Frederico Bussinger
“Nada do que foi será
De novo do jeito que já foi um dia…”
[Lulu Santos – “Como uma onda”]
De uns tempos a essa parte, difícil dia em que a grande imprensa e mídia especializada não trazem matérias sobre a chamada crise dos contêineres. Ou redes sociais deixam de ser inundados por vídeos; seja mostrando centenas de navios aguardando para atracar em portos por toda parte (China, Índia e USA em particular); seja procurando explicar os mega-congestionamentos ou desorganização das cadeias de suprimento.
E pior: esta crise veio a se superpor aos efeitos do chamado “superciclo de commodities” (agrícolas e minerais), com componentes geopolíticos (temas de colunas anteriores). Mais recentemente com ênfase no carvão; p.ex, insumo para siderurgia e energia: sim, em tempos de energia renovável ele segue sendo usado. Índia e China, em especial, vêm enfrentando dificuldades comerciais e logísticas para suas provisões; normalmente utilizando-se do transporte marítimo.
Bem no início da pandemia, entre as leituras estimuladas pela quarentena, aprendi que os vírus são seres acelulares que, por não contarem com metabolismo próprio, dependem de outras células (“hospedeiras”) para se multiplicar: invadem uma célula saudável, assumem seu controle e a reprogramam para que passe a replicar, de forma acelerada, seu material genético. Não é uma boa metáfora do como a pandemia vem impactando e alterando nossas vidas? Nossas relações interpessoais, nossas sociedades, arranjos institucionais e organização da economia? Ou seja, trata-se de vetor (”driver”) poderoso que vai desenhando o que passou a ser chamado de “novo normal”.
Pois é! Vamos constatando, também, que esse processo afeta a logística e cadeias de suprimento. Os sintomas mais visíveis da “febre” são portos congestionados e longas filas de navios para atracar; fretes em crescimentos exponenciais (2, 3, 5 ou mais vezes); imprevisibilidade nos prazos de entrega; perda de referência de preços; falta de contêineres vazios (onde deveriam estar); carência de peças em linhas de montagem (componentes eletrônicos, em especial); desabastecimentos de supermercados e shoppings.
No caso brasileiro, além da indústria e comércio, também o agronegócio começa a ser duramente afetado.

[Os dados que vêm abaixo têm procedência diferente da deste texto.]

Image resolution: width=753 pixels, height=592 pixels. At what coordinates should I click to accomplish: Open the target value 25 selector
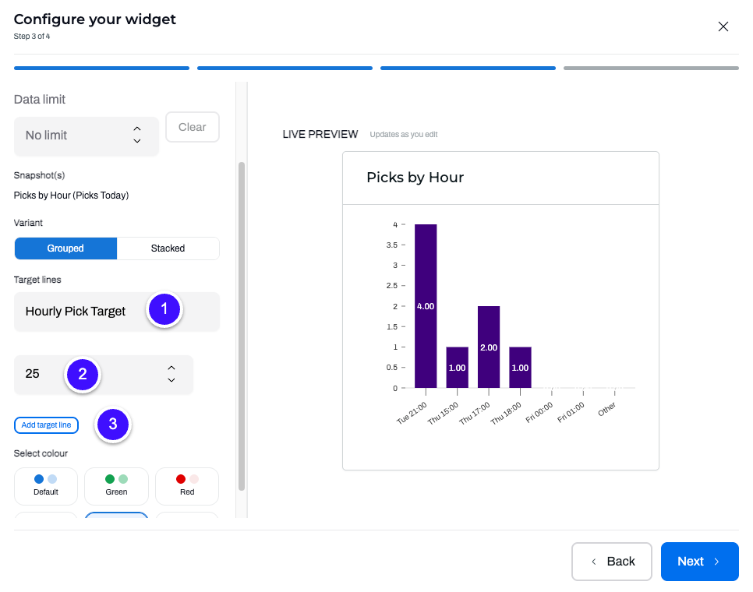[x=104, y=375]
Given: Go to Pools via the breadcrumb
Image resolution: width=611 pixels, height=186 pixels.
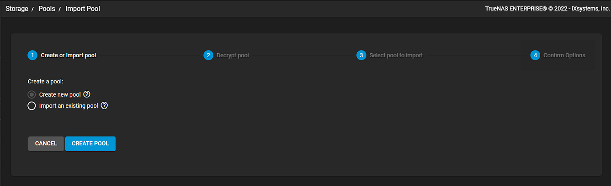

Mas, como nos ensinam os chineses há milênios, crises têm também sua dimensão de oportunidade. A UNCTAD alinha vários fatores para a complexa crise e aumento escalar dos fretes; mas o certo é que as empresas de navegação não estão desperdiçando essa oportunidade: análise conjunta das três principais federações de exportadores agrícolas da Índia, citando a “DHL Ocean Freight Market Update – AGO/2021”, indica que os dez maiores armadores mundiais tiveram, em média, uma aumento de receita de 66% entre 2020/21. E de 1.299% no lucro operacional.
Por outro lado, grandes redes mundiais e corporações, procurando minimizar danos, contrataram navios inteiros para garantir capacidades e previsibilidade para suas demandas; muitas preocupadas com as próximas festas de fim de ano. E, paralelamente, observa-se aceleração do processo de digitalização e da chamada economia 4.0; novas plataformas foram adotadas; rotas anteriormente pouco usadas passaram a ser exploradas, e arranjos logísticos inovadores vão sendo experimentados. Sempre visando melhorar as condições de negociação, melhorar a previsibilidade de prazos, estabelecer referenciais de preços mais estáveis, e aumentar a competitividade.
Certamente há um “novo normal” a caminho para as cadeias de suprimento e para a logística. Particularmente a internacional.